Object lesson No 45
The Romans cleansed and conditioned their skin with olive oil and thought the rough red cakes of soap imported from Germany good only as hair dye.
But the famously fastidious Romans - who also collected stale urine to make an ammonia-based cleaner - were soon taking soap down to the baths.
With the fall of the Roman Empire, standards of sanitation declined and the Dark Ages were golden years for soap dodgers. Hygiene took a back seat to pestilence and plague and the only cleaning agent in town was soft soap, a pungent unguent made of wood ash and fish oil. Perfumed soap appeared in shops by the 18th century, but only the well-off could afford to wash their smells off.
Today, bars of soap still outsell recent inventions such as liquid soap and shower gel many times over. But the chemical giant nilever said last year it was washing its hands of world famous brand Pears, the distinctive smelling, amber, oval soap invented by hairdresser Andrew Pears in 1789.
But some spin-offs survive. Soap operas, named after the manufacturers who sponsored the first such serials, are still going strong, while politicians in search of the common touch still take to the poor man's podium of the soap box. Environmentalists get in a lather about the chemical contents of some modern soap powders which can harm marine life.

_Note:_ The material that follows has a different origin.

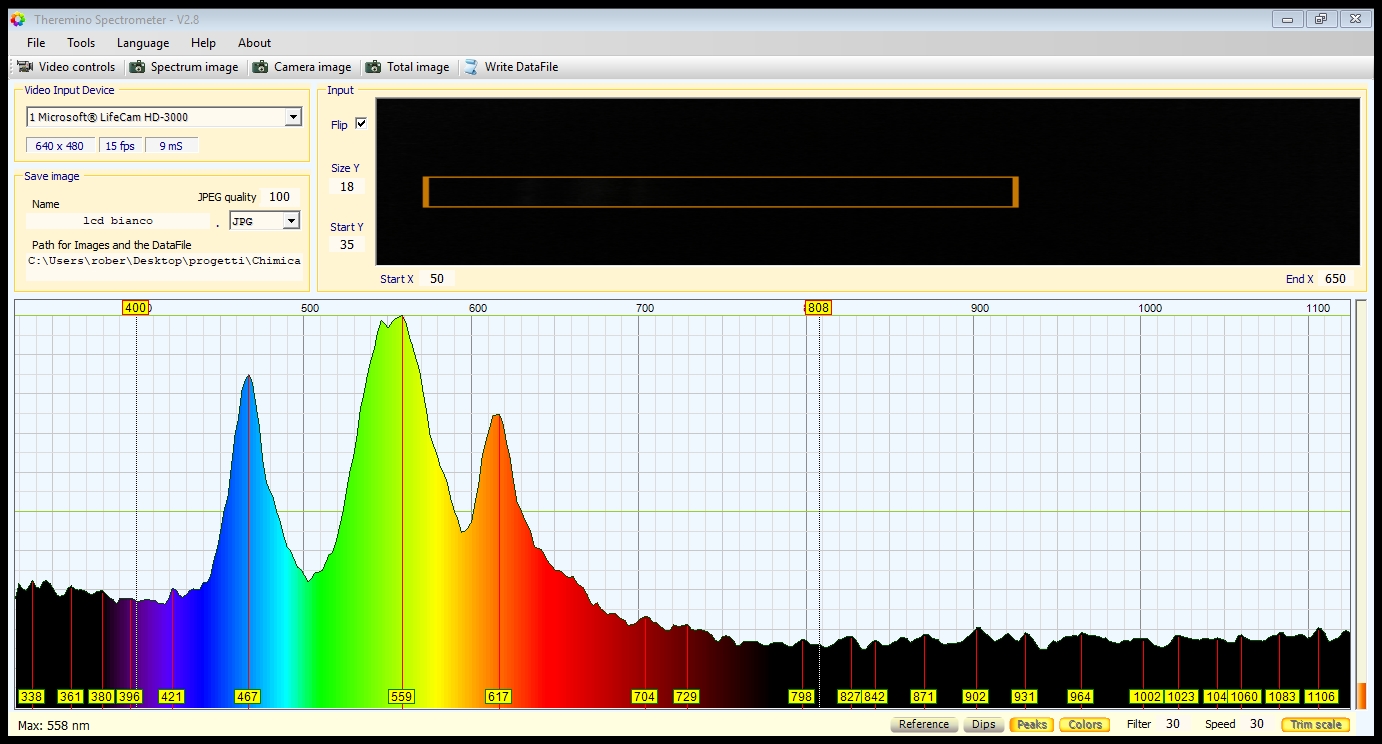Open the JPG image format dropdown

[291, 221]
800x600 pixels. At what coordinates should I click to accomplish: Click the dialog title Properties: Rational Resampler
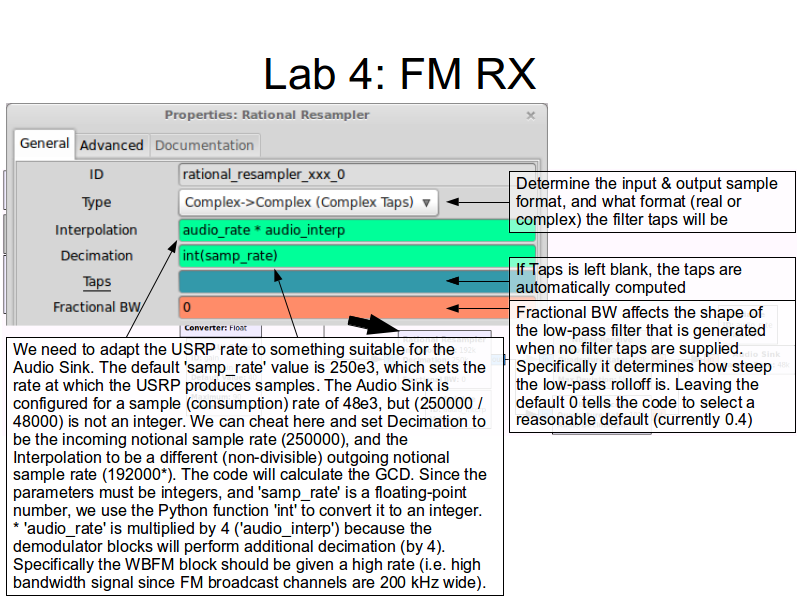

The defining characteristic of all soap is that it emulsifies grease and breaks the surface tension of water, enabling it to penetrate fabric or shift layers of dirt from the skin. Naturally occurring soap can be found in the fruit of the soapberry tree, whose latin name, saponaria, is where it gets its name.
But nature is not always so kind to your hands. During the second world war, soap shortages led to the German authorities advising people to wash their clothes in water which had been boiled with potato peelings or ivy leaves. But while this made the water feel soapy, it was no good at removing dirt. Suds law, obviously.